Bayesian inference is used to calibrate a home network PLC model when the loads and wires are unknown. The model uses TL theory to calculate the network transfer function, resulting in a physics-based model similar to bottom-up models, but that can be calibrated to specific networks. The calibration uses Sobol indices to select the most sensitive parameters and then applies Bayesian inference on the selected parameters. Further refinements to calibrate the load and wire types are done through a greedy random search that regenerates individual load types and applies Bayesian inference on the dependent continuous parameters.

The resulting model can accurately reproduce the true transfer function despite being trained on noisy data. The model is also shown to be accurate in extrapolative scenarios. The calibrated model is most accurate at inferring the load closest to the main path between transmitter and receiver, and it can also infer some knowledge of wire parameters also on the main path. However, many of the other model parameters are inaccurate due to several reasons. The model is high dimensional, containing 15 loads and 20 wires, each of which contain one to five parameters. The training data is a vector of dimension 4000, but most of the points are highly correlated, so the training data can be considered fairly low dimensional. As a result, there are likely many model parameter combinations that satisfy or nearly satisfy the training data. In addition, the training data has noise, so even the correct parameters from the true model may not be optimal for the training data. Finally, the sensitivity-informed Bayesian inference method presented here can only identify continuous parameters accurately, but the load types (discrete parameters) are identified through random searches which are unlikely to find the true load and wire types.

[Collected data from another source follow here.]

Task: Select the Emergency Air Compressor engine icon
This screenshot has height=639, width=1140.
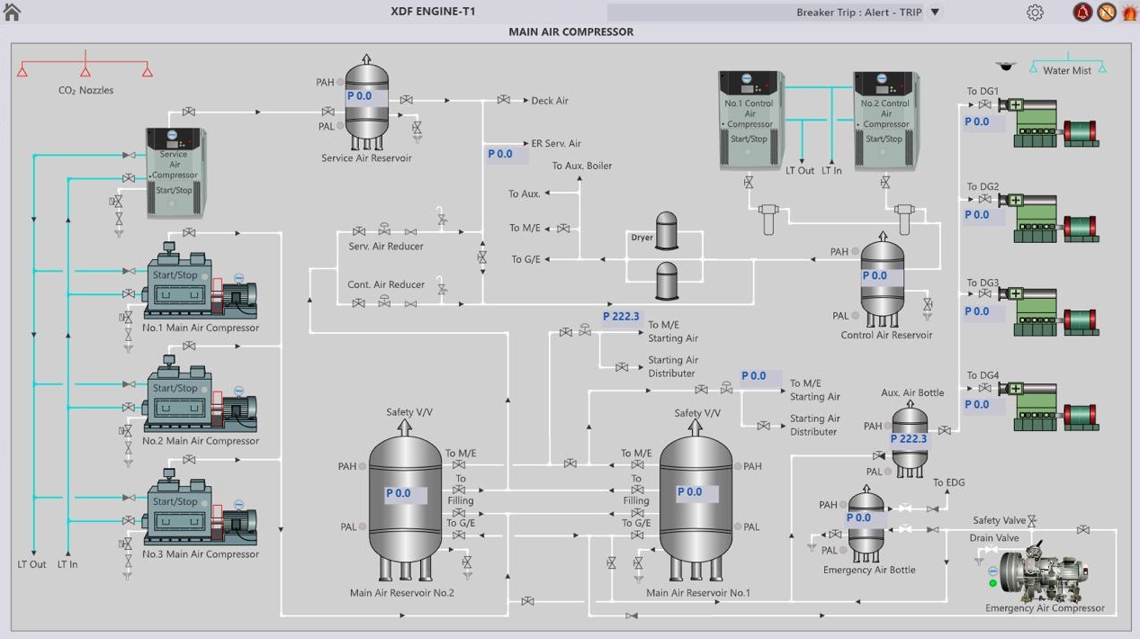Action: (x=1044, y=573)
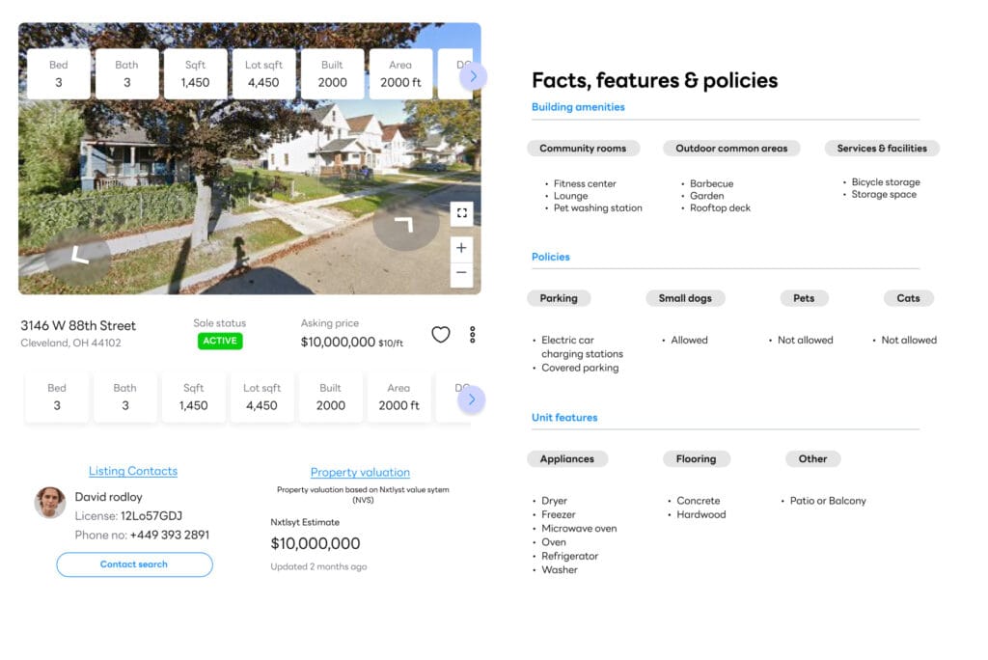Select the Community rooms amenities chip
Screen dimensions: 988x660
[584, 148]
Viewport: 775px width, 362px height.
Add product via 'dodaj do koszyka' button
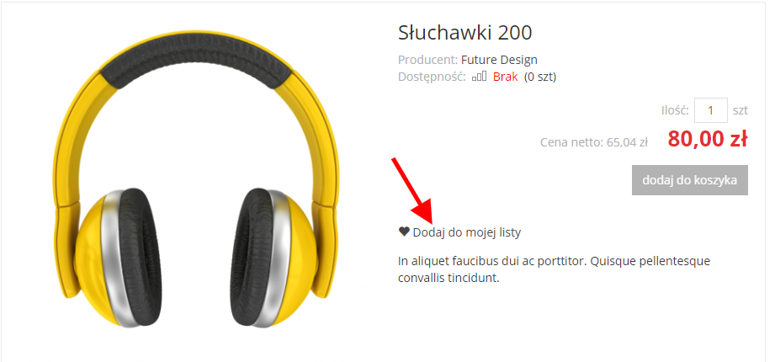689,180
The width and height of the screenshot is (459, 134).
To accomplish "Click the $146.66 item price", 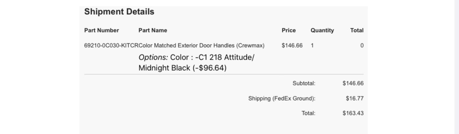I will point(292,46).
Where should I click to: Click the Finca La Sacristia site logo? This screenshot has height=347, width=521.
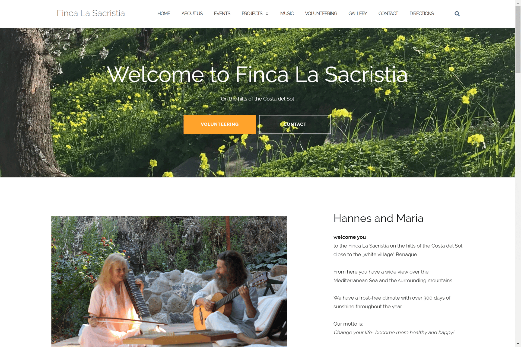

There are a number of possible directions for future works to take. Future works could target improving the calibration process, as the method presented here has shortcomings; in particular, the method of identifying load types could use improvement. Future works could also use more realistic network topology models as well as more complex loads. The wire model used here is very simple, so more complex wire models with discrete valued parameters could be used. More complex PLC models could be used that incorporate noise and signal filtering. In addition, models could incorporate signal couplers between low voltage and medium voltage networks. Future studies could use the calibrated model to examine the effects of disturbances in the power grid such as voltage dips and brief power outages. Future works could also target gaining more information from the network to improve the model, and developing models when the network topology is only partially known. Future work is planned to take measurements and use the method presented here to develop a model.